Understanding the Mechanisms of Deep Transfer Learning for Medical Images
This addresses the challenge of limited training data in medical imaging for researchers and practitioners, but it is incremental as it builds on existing transfer learning methods.
The paper tackles the problem of understanding how deep transfer learning works for medical images, specifically by transferring a CNN trained on ImageNet to kidney detection in ultrasound images, and shows that a transferred and tuned CNN outperforms a state-of-the-art feature engineered pipeline, with a hybridization achieving 20% higher performance.

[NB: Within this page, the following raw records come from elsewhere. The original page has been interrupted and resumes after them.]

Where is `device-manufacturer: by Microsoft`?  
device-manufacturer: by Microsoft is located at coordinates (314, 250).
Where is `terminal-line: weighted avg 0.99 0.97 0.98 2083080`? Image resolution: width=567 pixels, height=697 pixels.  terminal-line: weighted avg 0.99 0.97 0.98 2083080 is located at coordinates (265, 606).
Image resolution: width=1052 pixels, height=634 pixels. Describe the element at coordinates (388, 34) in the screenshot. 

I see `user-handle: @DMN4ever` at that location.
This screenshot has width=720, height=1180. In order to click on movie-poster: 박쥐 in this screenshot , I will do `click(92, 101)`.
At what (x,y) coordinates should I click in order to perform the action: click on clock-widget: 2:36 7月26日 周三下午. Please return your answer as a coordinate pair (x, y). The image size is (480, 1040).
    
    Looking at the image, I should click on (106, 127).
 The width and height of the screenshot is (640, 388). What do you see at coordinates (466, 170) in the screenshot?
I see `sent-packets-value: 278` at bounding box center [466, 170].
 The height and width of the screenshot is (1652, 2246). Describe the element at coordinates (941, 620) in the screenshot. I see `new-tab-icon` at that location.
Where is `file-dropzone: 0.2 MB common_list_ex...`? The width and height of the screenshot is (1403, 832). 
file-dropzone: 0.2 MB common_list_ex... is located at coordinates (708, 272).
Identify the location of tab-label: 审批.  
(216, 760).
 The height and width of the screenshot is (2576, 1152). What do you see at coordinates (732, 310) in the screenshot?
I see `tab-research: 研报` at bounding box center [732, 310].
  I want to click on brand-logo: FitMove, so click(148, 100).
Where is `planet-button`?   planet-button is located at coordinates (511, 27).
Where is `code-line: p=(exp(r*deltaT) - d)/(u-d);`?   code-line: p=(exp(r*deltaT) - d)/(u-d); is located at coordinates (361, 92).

The ability to automatically learn task specific feature representations has led to a huge success of deep learning methods. When large training data is scarce, such as in medical imaging problems, transfer learning has been very effective. In this paper, we systematically investigate the process of transferring a Convolutional Neural Network, trained on ImageNet images to perform image classification, to kidney detection problem in ultrasound images. We study how the detection performance depends on the extent of transfer. We show that a transferred and tuned CNN can outperform a state-of-the-art feature engineered pipeline and a hybridization of these two techniques achieves 20\% higher performance. We also investigate how the evolution of intermediate response images from our network. Finally, we compare these responses to state-of-the-art image processing filters in order to gain greater insight into how transfer learning is able to effectively manage widely varying imaging regimes.